The castle was not originally built in its current form. The oldest part is the St. Margaret's Chapel, which was built around 1130 and served as the royal church. Throughout the centuries, Edinburgh Castle gradually expanded. Around 1510, King James IV commissioned the building of the Great Hall, and the Scottish National War Memorial was added after World War I. A tour through the castle will show you the crown jewels, royal chambers and, as befits any half decent medieval castle, its sinister dungeons.
The castle is quite large so allow at least a few hours for a visit.

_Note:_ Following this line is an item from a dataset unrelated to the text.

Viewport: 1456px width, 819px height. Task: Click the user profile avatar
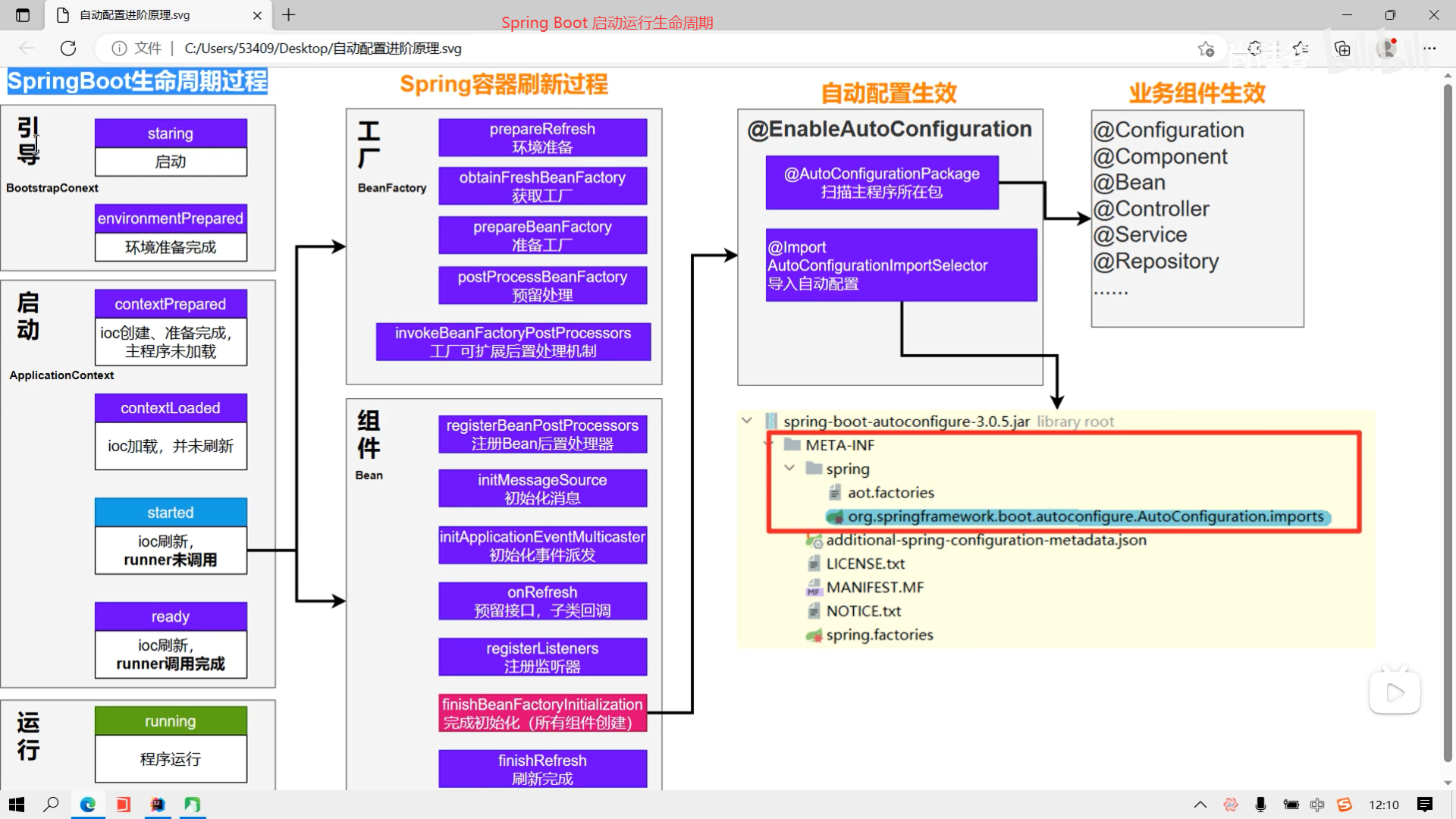click(x=1388, y=49)
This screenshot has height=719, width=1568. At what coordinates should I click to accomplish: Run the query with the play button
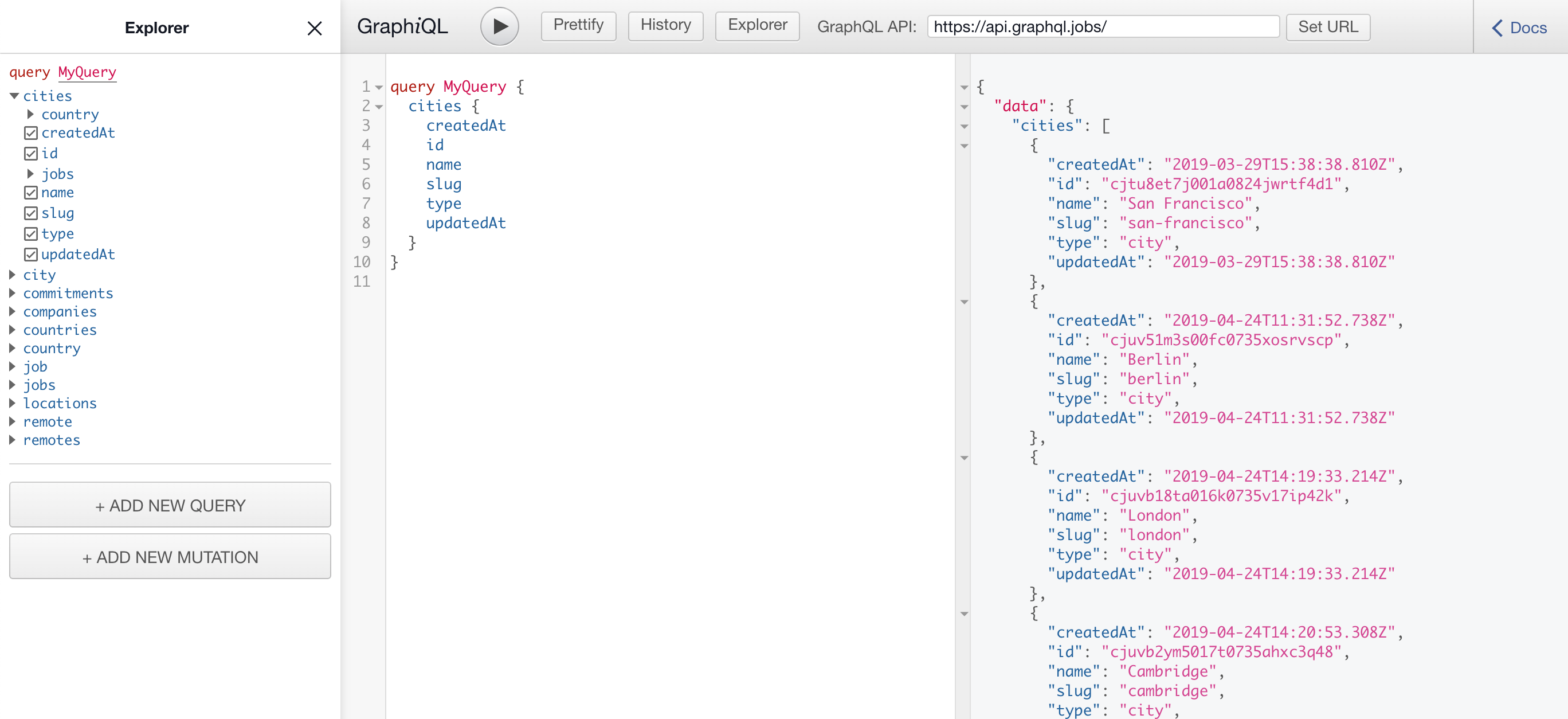click(x=499, y=27)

A few of the most important buildings, including the Royal Palace, are found around Crown Square. The Royal Palace was once the home of Queen Maria Stuart, also known as Mary, Queen of Scots. It was in the small birthing room that she delivered her son, King James VI, in 1566.

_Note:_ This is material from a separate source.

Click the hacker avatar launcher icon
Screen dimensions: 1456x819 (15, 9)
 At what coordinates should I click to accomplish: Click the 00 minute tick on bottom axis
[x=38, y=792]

The Honours of Scotland Exhibition is also housed inside the walls of the Royal Palace. Here you can admire the impressive Scottish crown jewels, such as the crown from 1540 and the Sword of State that King James IV received as a gift from Pope Julius II in 1507. Another special feature is the Stone of Destiny; for many centuries the Scottish kings were crowned on this stone. In 1950, 4 Scottish students stole the stone from Westminster Abbey in London, where it had been kept since 1296. Three months later, the stone or at least a very similar-looking stone, reappeared. It was transferred to Edinburgh in 1996. The resemblance is striking, but some still doubt whether this is the real Stone of Destiny.
“The ghost of a piper still haunts the castle’s underground tunnels”

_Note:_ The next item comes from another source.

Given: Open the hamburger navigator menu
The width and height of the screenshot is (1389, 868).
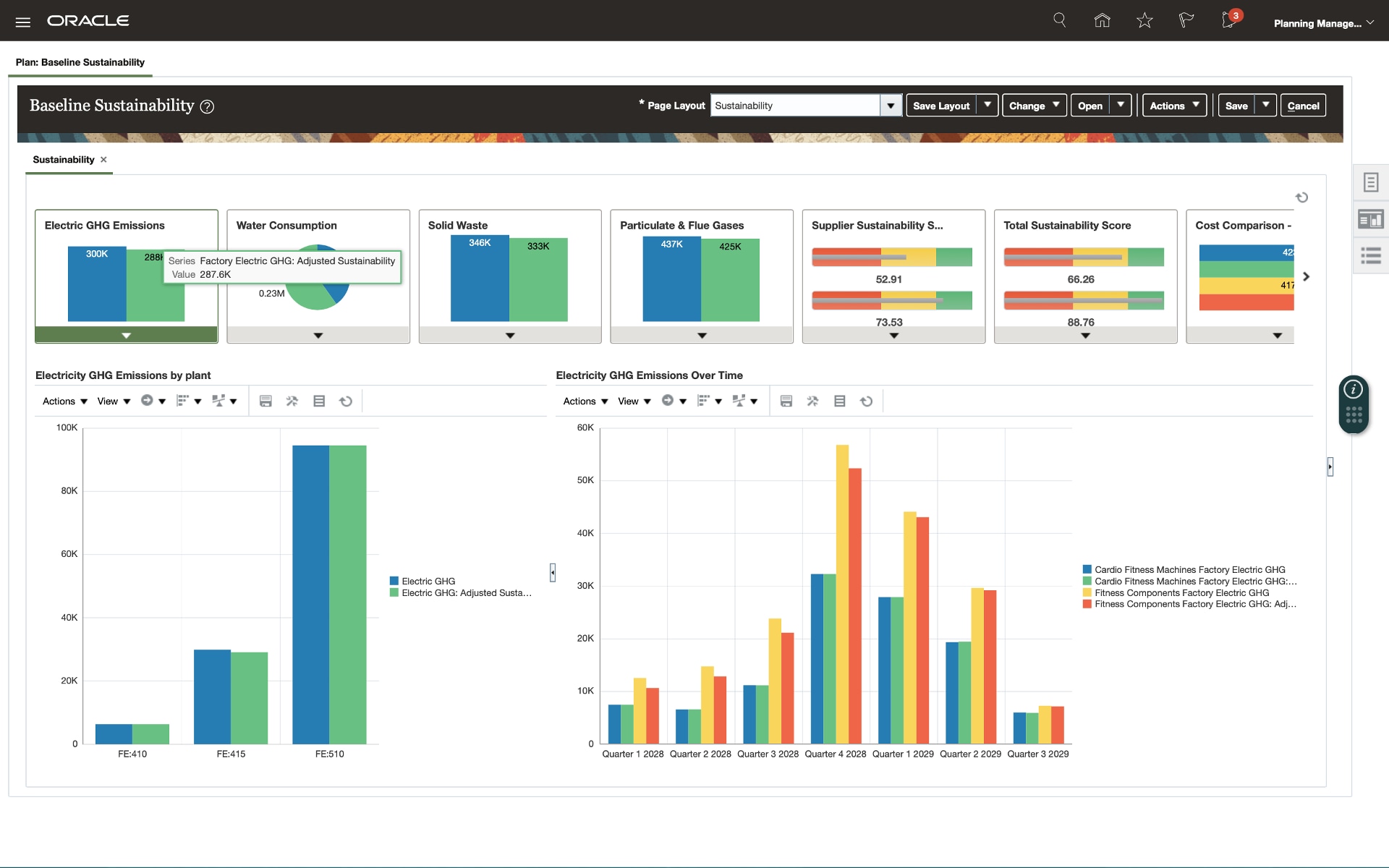Looking at the screenshot, I should pos(23,22).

Edinburgh is one of Europe's most haunted cities, boasting a large number of ghost stories, many of which are set in and around Edinburgh Castle. One such story tells the tale of the piper who haunts the hidden tunnels that run from the castle to the Royal Mile. When the tunnels were discovered a few hundred years ago, a piper went down to explore them. As he navigated through the tunnels, he played music on his bagpipes so that the people above could hear where he was. But halfway down the Royal Mile the music stopped. A rescue team went down to look for the piper but he had disappeared without a trace. It is said that the lonely ghost of the piper still haunts the tunnels. You can sometimes still hear his music in the castle or on the streets above the tunnels.